Congo – Politics – Obituaries

Congo’s former president Pascal Lissouba dies at 88

APA-Brazzaville (Congo)

Pascal Lissouba, the former president of Congo-Brazzaville from 1992 to 1997 before the civil war, died Monday morning in France at the age of 88.

Lissouba suffered from Alzheimer. He was no longer managing the affairs of the Pan-African Union for Social Democracy (UPADS), the party he had created in the early 1990s and of which Pascal Tsaty-Mabiala is now director.


After losing power in October 1997 following the Congolese civil war, the late former head of state had moved to France in 2004 after stays in Libreville, Burkina Faso and London.


For several years, he claimed the status of constitutional president of the Republic and accused French President Chirac and the French oil extraction company Elf of having favoured Sassou-Nguesso’s seizure of power by force.

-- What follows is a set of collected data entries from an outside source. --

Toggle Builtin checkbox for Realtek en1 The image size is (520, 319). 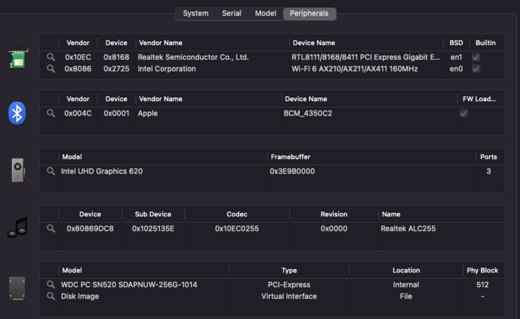coord(476,57)
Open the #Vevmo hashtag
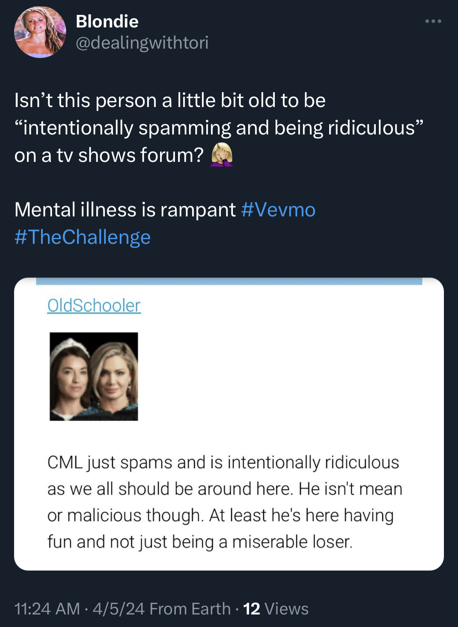The width and height of the screenshot is (458, 627). pos(278,210)
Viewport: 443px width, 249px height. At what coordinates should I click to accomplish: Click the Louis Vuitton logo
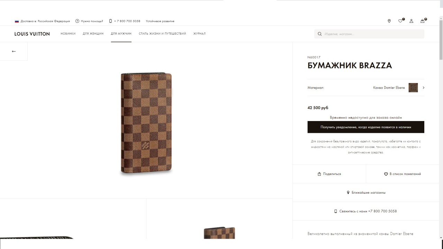pos(32,34)
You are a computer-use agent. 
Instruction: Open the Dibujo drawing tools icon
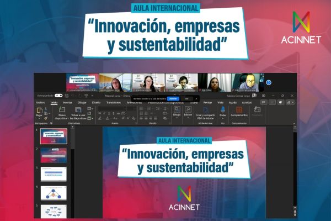pyautogui.click(x=177, y=110)
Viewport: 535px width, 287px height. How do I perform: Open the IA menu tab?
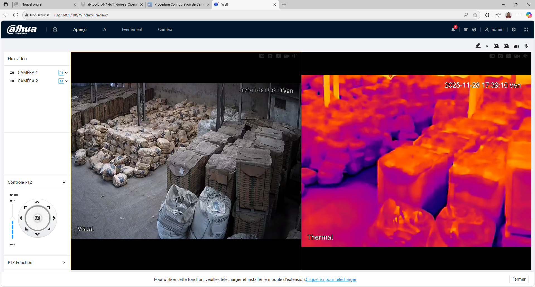104,30
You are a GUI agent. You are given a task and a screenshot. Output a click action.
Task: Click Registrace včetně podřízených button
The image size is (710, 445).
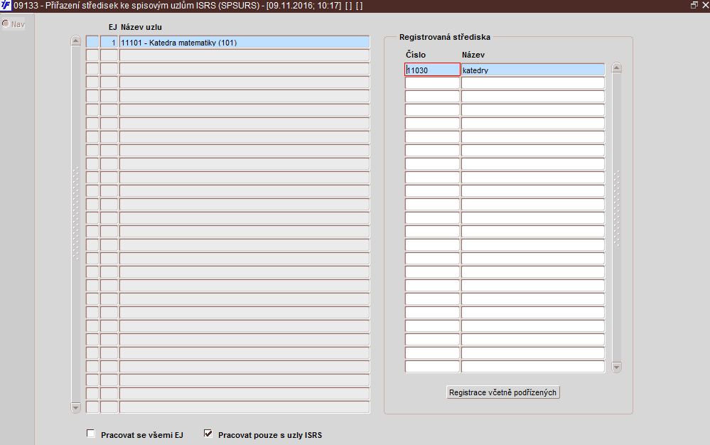click(x=502, y=392)
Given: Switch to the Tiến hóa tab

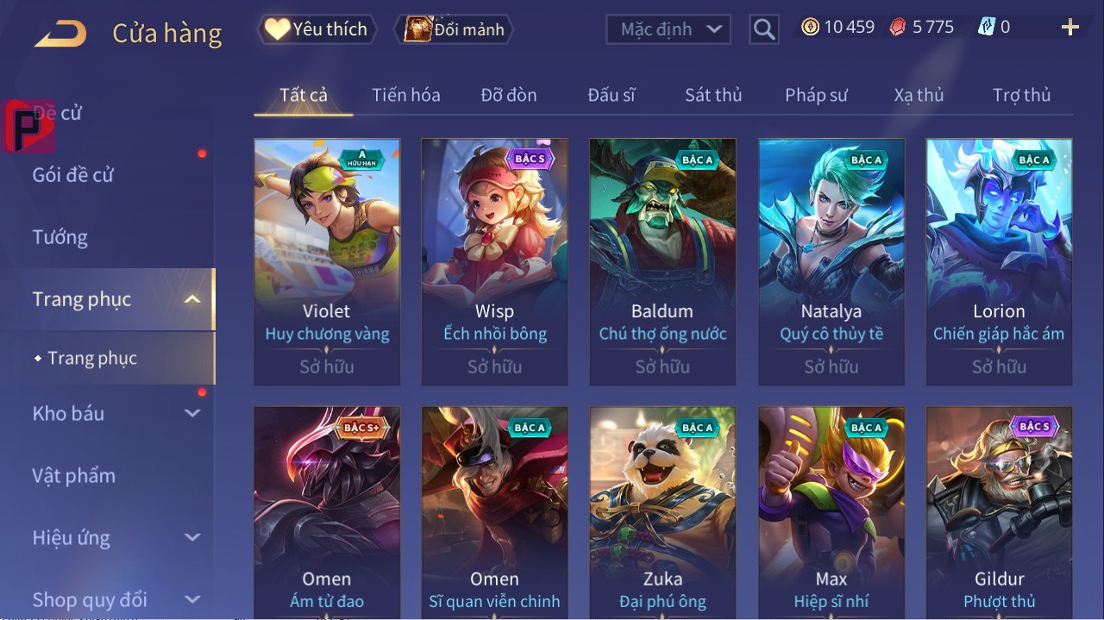Looking at the screenshot, I should point(406,95).
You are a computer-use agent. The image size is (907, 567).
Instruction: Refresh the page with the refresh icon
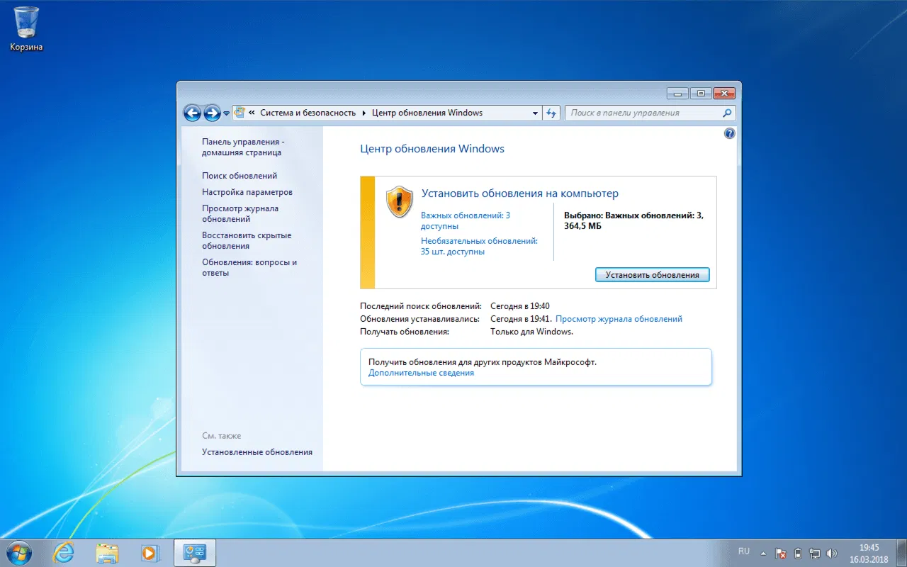[551, 113]
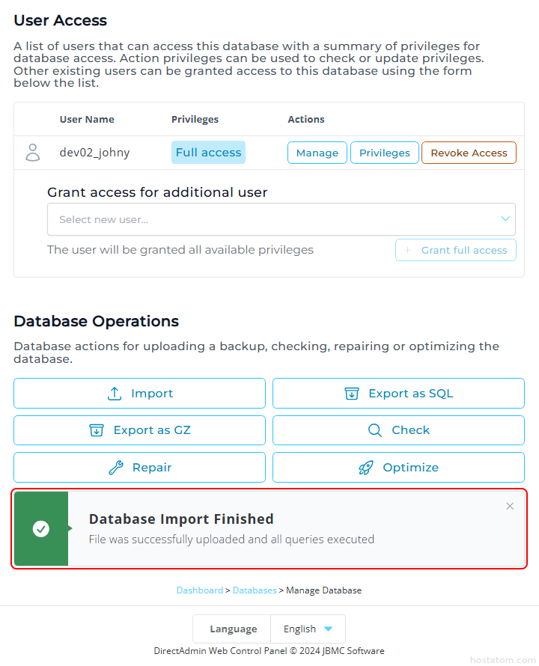Click the Import upload arrow icon
This screenshot has width=539, height=666.
click(115, 394)
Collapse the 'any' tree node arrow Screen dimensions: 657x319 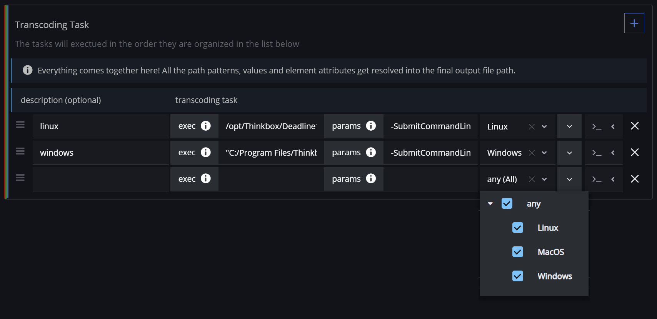pos(490,204)
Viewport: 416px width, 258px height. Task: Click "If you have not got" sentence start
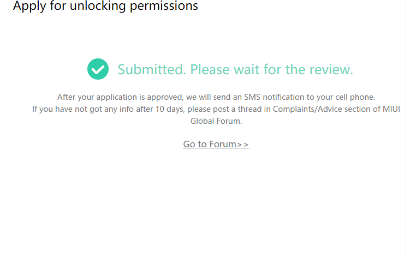coord(66,109)
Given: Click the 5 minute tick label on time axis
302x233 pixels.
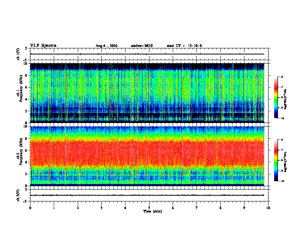Looking at the screenshot, I should (149, 208).
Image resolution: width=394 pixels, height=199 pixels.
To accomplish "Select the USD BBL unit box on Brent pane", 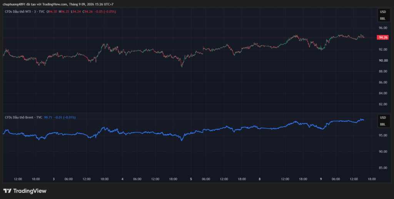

Presented as “the first democratically elected President of Congo” in August 1992, Lissouba owes this result to the return to multiparty politics at the beginning of the 1990s.


Under his magisterium, this trained agronomist and Prime Minister from 1963 to 1966 opened his country to a planned economic liberalism. In addition, he advanced freedoms while the Congo was living under Marxism. From a historical point of view too, President Lissouba is seen as the one who laid the foundations for real development in five years of difficult governance.


A month before the end of his five-year term, a civil war pitted him against protagonists, the most remarkable of whom was Denis Sassou-Nguesso. Sassou-Nguesso had succeeded in taking over as head of state between 1979 and 1992 after a putsch against President Yhombi-Opango.


His second attempt was successful after French and Angolan forces intervened in the conflict, resulting in the destruction of the capital Brazzaville and several other cities and the death of thousands of people.


Defeated by his opponent, Lissouba was forced to relinquish power on October 15, 1997. It was 10 days later that Denis Sassou-Nguesso took up his new position, having held power for 35 years. He is one of the oldest leaders currently in power in the world.